What the exercise asks >>
Reproduce the following lines verbatim, omitting the pictures from your answer.
# start of Records for this exercise
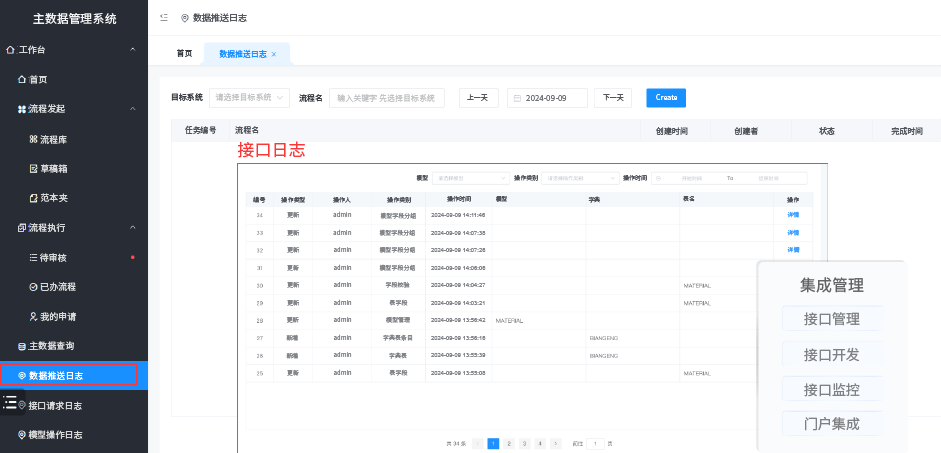Viewport: 941px width, 453px height.
Task: Click the 流程名 keyword input field
Action: (387, 98)
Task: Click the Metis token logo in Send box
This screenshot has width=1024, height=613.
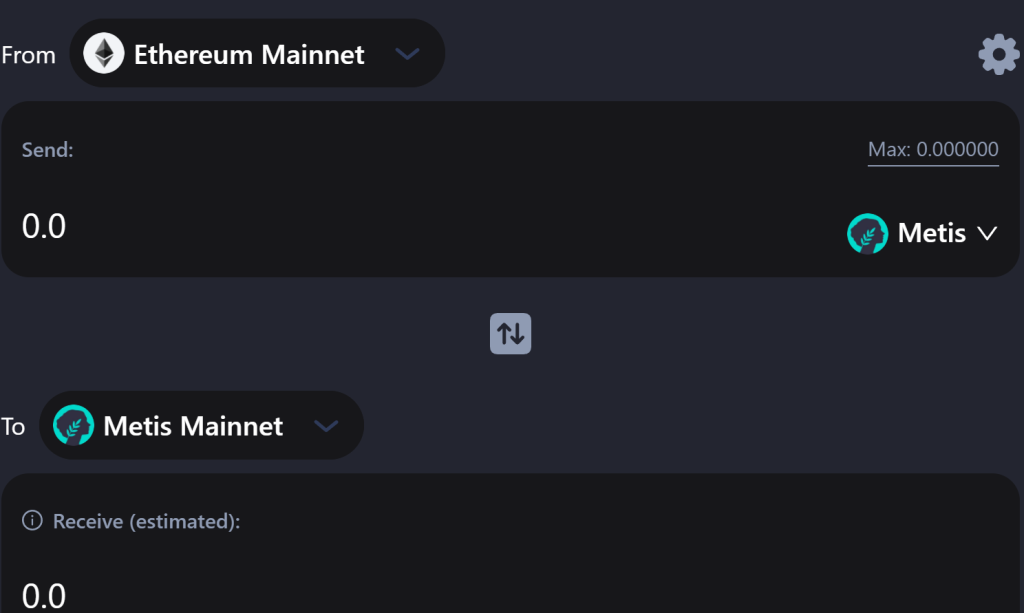Action: (x=867, y=233)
# end of Records for this exercise
Task response >>
Viewport: 941px width, 453px height.
Task: Click the 流程名 keyword input field
Action: (387, 98)
Task: Click the Metis token logo in Send box
This screenshot has width=1024, height=613.
Action: (x=867, y=233)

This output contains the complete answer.